Who or what inspired you to write this book?

I think my first inspiration was the place where I live – the isolation and the beauty of the area. I’ve also been inspired and informed by my life experiences. I’ve been an educator and a counsellor working with young people and adults for years and some of the stories I’ve heard inspired my writing – not in actual details. It is more like I’ve gained an understanding of how people might react under challenging circumstances.

What else about your book might pique the reader’s interest?

You will be drawn into a unique and beautiful setting – an isolated lake on Northern Vancouver Island, British Columbia. In this place, you will meet characters who deal with hard-hitting life situations – bullying, trauma – both past and present, death, grieving, and sexuality. The characters have problems to deal with – but their lives are also light hearted and funny. I believe the novel achieves something rare – handling complex and challenging life issues in the authentic voices of both young people and the adults who act and react to them.

If you’ve ever felt like life disappeared you, a little or a lot, then you will enjoy this novel. If you are a parent, or someone who works with or provides care for young adults, if you were young once yourself and remember the experience, you will get something from this book. If you’ve ever had to work at rebuilding your life after the loss of a friend or loved one, you will identify with the struggle the characters in this novel go through.

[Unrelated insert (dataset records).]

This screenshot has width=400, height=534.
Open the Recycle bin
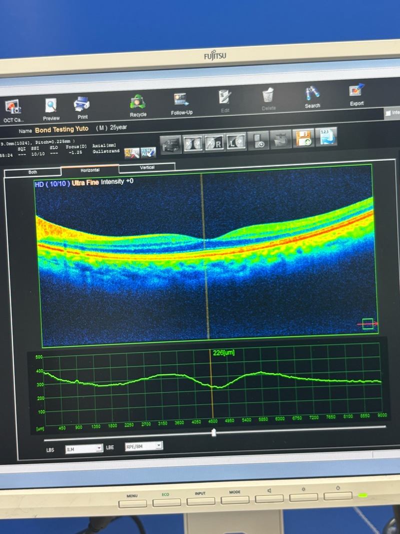(138, 103)
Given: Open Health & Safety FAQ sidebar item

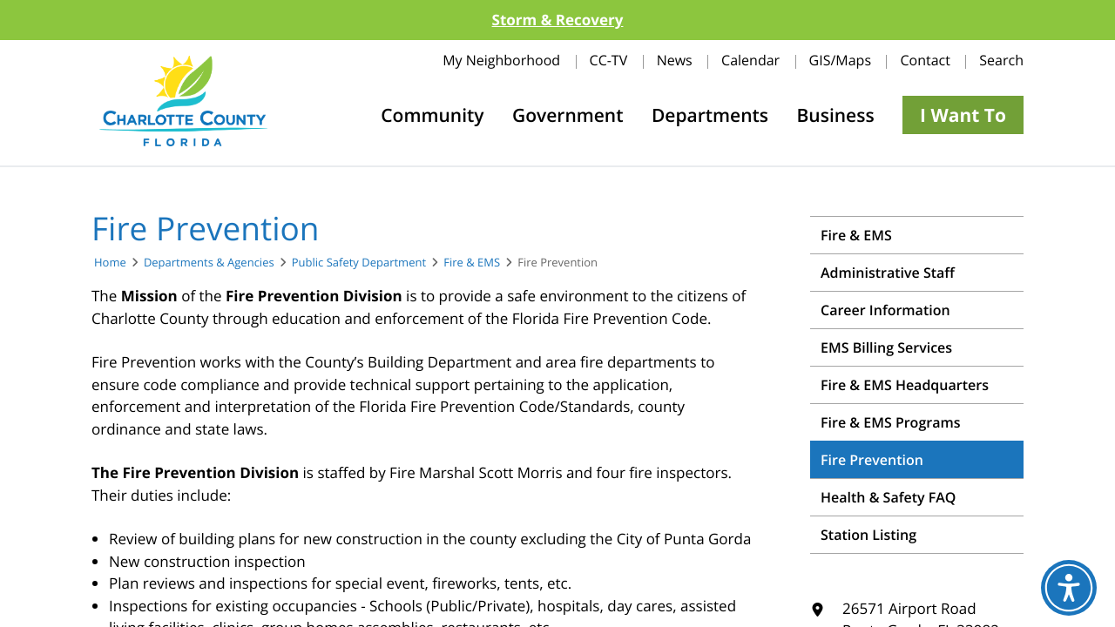Looking at the screenshot, I should (916, 497).
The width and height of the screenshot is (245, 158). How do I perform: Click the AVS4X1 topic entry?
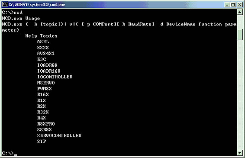[46, 53]
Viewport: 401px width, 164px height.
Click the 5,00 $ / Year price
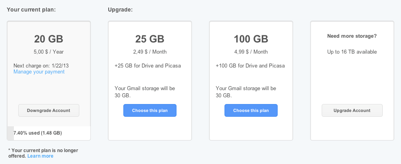point(49,52)
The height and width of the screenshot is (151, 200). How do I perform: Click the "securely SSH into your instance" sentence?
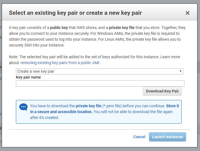[x=37, y=45]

So – there you have it – the next big thing is my novel – Disappearing in Plain Sight. Seeing the book out in the world is a big, big, big thing for me and my supporters. Open-mouthed smileOpen-mouthed smileOpen-mouthed smile

Part of being nominated for this award is to nominate others. I am going to follow the example of a couple of other bloggers and invite anyone who follows me and feels they have The Next Big Thing to feel free to consider themselves tagged.